REQUIRED WORK:
Transcribe every record that appears below, exactly and in full.

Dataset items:
--- START ---
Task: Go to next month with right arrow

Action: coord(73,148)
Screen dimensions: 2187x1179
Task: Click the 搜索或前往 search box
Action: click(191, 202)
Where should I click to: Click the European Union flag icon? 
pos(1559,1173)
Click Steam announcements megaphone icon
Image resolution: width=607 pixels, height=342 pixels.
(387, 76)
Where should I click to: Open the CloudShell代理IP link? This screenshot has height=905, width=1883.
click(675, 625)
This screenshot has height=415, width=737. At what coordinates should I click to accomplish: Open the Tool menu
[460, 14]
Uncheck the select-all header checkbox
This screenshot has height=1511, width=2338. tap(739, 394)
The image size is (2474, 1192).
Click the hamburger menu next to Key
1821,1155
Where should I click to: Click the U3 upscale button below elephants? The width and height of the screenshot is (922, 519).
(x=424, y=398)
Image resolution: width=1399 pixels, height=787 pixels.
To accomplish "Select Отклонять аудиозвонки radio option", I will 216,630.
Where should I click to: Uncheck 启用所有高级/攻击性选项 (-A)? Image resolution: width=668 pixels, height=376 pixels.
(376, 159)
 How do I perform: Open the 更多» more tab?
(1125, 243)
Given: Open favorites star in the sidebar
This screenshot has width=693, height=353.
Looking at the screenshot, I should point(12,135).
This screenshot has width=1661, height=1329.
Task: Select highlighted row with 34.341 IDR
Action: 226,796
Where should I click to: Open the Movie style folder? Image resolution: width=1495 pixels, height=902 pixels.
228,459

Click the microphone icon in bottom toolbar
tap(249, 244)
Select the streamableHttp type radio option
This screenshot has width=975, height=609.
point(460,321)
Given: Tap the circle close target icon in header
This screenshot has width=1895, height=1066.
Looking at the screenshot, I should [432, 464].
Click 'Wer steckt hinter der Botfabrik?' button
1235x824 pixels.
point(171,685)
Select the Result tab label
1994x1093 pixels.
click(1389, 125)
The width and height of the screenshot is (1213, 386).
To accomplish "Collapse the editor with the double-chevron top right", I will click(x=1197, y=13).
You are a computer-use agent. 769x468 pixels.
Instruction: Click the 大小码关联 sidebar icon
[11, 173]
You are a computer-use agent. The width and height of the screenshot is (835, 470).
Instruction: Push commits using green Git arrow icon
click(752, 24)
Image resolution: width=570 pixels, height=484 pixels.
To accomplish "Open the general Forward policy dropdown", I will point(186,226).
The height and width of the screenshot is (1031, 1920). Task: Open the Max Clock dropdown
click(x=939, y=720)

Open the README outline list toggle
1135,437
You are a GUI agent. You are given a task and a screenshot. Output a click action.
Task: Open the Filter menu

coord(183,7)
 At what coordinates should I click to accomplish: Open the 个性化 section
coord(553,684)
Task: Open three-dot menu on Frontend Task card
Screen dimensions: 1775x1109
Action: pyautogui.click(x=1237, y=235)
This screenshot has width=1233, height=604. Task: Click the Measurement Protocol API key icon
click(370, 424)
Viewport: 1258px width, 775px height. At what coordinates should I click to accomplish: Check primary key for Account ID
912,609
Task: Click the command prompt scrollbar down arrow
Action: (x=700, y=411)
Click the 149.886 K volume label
--- END ---
SOLVED PROBLEM:
Task: Go to next month with right arrow

Action: coord(73,148)
Screen dimensions: 2187x1179
Task: Click the 搜索或前往 search box
Action: click(191, 202)
Where should I click to: Click the European Union flag icon? 
pos(1559,1173)
Click Steam announcements megaphone icon
Image resolution: width=607 pixels, height=342 pixels.
(387, 76)
Where should I click to: Open the CloudShell代理IP link? This screenshot has height=905, width=1883.
click(675, 625)
This screenshot has height=415, width=737. At what coordinates should I click to accomplish: Open the Tool menu
[460, 14]
Uncheck the select-all header checkbox
This screenshot has height=1511, width=2338. tap(739, 394)
The image size is (2474, 1192).
Click the hamburger menu next to Key
1821,1155
Where should I click to: Click the U3 upscale button below elephants? The width and height of the screenshot is (922, 519).
(x=424, y=398)
Image resolution: width=1399 pixels, height=787 pixels.
To accomplish "Select Отклонять аудиозвонки radio option", I will 216,630.
Where should I click to: Uncheck 启用所有高级/攻击性选项 (-A)? Image resolution: width=668 pixels, height=376 pixels.
(376, 159)
 How do I perform: Open the 更多» more tab?
(1125, 243)
Given: Open favorites star in the sidebar
This screenshot has width=693, height=353.
Looking at the screenshot, I should point(12,135).
This screenshot has width=1661, height=1329.
Task: Select highlighted row with 34.341 IDR
Action: 226,796
Where should I click to: Open the Movie style folder? Image resolution: width=1495 pixels, height=902 pixels.
228,459

Click the microphone icon in bottom toolbar
tap(249, 244)
Select the streamableHttp type radio option
This screenshot has width=975, height=609.
point(460,321)
Given: Tap the circle close target icon in header
This screenshot has width=1895, height=1066.
Looking at the screenshot, I should [432, 464].
Click 'Wer steckt hinter der Botfabrik?' button
1235x824 pixels.
point(171,685)
Select the Result tab label
1994x1093 pixels.
click(1389, 125)
The width and height of the screenshot is (1213, 386).
To accomplish "Collapse the editor with the double-chevron top right", I will click(x=1197, y=13).
You are a computer-use agent. 769x468 pixels.
Instruction: Click the 大小码关联 sidebar icon
[11, 173]
You are a computer-use agent. The width and height of the screenshot is (835, 470).
Instruction: Push commits using green Git arrow icon
click(752, 24)
Image resolution: width=570 pixels, height=484 pixels.
To accomplish "Open the general Forward policy dropdown", I will point(186,226).
The height and width of the screenshot is (1031, 1920). Task: Open the Max Clock dropdown
click(x=939, y=720)

Open the README outline list toggle
1135,437
You are a GUI agent. You are given a task and a screenshot. Output a click action.
Task: Open the Filter menu

coord(183,7)
 At what coordinates should I click to accomplish: Open the 个性化 section
coord(553,684)
Task: Open three-dot menu on Frontend Task card
Screen dimensions: 1775x1109
Action: pyautogui.click(x=1237, y=235)
This screenshot has width=1233, height=604. Task: Click the Measurement Protocol API key icon
click(370, 424)
Viewport: 1258px width, 775px height. At what coordinates should I click to accomplish: Check primary key for Account ID
912,609
Task: Click the command prompt scrollbar down arrow
Action: (x=700, y=411)
Click the 149.886 K volume label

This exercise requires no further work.